The research links the Roman quarry to the mortar used at the Via Scavi site in Montegrotto Terme and shows the material was chosen for its technical value, not simply because it was nearby.
The study examined mortar from the early Imperial complex at Via Scavi, a site that includes baths, pools, water structures, and a small theater. Researchers analyzed nine samples taken from wall joints and structural cores.
They found that the mortar was lime-based and packed with coarse volcanic fragments that actively reacted with the lime. That reaction produced compounds linked to strong and water-resistant mortar.
The volcanic pieces were angular breccias, not ordinary sand or crushed stone. Under microscopic and chemical analysis, many of the fragments showed clear reaction rims where they met the lime binder.
Researchers said those zones reveal strong pozzolanic behavior, meaning the volcanic material helped the mortar harden and perform well in wet conditions. The study also found reaction products typical of Roman hydraulic mortars.
To track the source, researchers compared the mortar fragments with a large reference database of volcanic rocks from the Euganean Hills, the main volcanic district in the Veneto region.
The first comparison narrowed the likely source to two breccia outcrops in the eastern part of the district, near Villa Draghi and Via Scagliara. Further tests then separated the two.

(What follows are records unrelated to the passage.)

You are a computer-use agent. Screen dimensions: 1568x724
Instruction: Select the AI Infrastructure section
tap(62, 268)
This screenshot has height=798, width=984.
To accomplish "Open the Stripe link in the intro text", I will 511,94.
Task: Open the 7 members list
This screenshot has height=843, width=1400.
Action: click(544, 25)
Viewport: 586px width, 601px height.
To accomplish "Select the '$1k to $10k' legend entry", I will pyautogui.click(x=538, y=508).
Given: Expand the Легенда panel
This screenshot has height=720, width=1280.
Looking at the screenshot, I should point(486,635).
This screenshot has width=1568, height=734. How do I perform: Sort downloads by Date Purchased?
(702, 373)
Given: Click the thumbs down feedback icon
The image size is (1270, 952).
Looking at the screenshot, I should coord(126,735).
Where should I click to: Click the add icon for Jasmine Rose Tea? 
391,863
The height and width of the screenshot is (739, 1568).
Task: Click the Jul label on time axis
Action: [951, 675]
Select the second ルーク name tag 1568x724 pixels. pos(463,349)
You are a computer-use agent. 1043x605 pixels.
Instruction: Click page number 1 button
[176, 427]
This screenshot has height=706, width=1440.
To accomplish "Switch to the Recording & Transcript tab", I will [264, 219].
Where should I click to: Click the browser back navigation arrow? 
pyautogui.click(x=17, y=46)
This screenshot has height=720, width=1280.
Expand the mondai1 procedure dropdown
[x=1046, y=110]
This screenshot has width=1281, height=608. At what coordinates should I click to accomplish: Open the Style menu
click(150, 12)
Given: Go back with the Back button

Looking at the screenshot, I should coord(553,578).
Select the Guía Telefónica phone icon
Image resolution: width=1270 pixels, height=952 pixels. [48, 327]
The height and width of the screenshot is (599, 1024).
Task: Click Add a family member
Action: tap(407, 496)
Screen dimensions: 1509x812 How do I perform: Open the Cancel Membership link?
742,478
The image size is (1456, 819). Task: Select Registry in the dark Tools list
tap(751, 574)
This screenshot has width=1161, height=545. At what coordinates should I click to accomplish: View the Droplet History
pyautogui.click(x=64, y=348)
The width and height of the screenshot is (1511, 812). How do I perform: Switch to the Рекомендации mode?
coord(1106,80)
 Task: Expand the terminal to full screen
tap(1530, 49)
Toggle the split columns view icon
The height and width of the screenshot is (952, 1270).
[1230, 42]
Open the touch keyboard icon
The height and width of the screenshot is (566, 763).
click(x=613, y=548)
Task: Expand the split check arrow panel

The clearest match came from Villa Draghi. Researchers reached that conclusion after studying the chemistry of the rock fragments and then looking at individual minerals inside them. Magnetite crystals proved especially useful.
The same unusual silicon-rich banded texture seen in the mortar fragments appeared in samples from Villa Draghi, but not in the material from Via Scagliara. That gave researchers what they described as a firm fingerprint for the quarry source.
The finding matters because the quarry had not been recognized in earlier historical records as a source of pozzolanic building material. The study says Roman builders were exploiting volcanic breccia from outcrops that were later forgotten, overgrown, or misidentified.
Evidence of manual extraction survives at the quarry, including pick marks and tunnel cutting. Survey work has also shown that the quarry front was substantial.
Researchers said the result points to a detailed practical knowledge of local geology. Roman builders appear to have used harder volcanic stone for paving and blocks, while reserving softer volcanic breccia for mortar production.
The study also suggests the material moved beyond the local area. Similar volcanic fragments identified earlier at the Great Baths of Aquileia, about 150 kilometers (93 miles) away, match the same Euganean source and likely the same quarry.
That suggests this ancient Roman quarry in Italy fed not only nearby construction, but also a broader regional supply network over several centuries.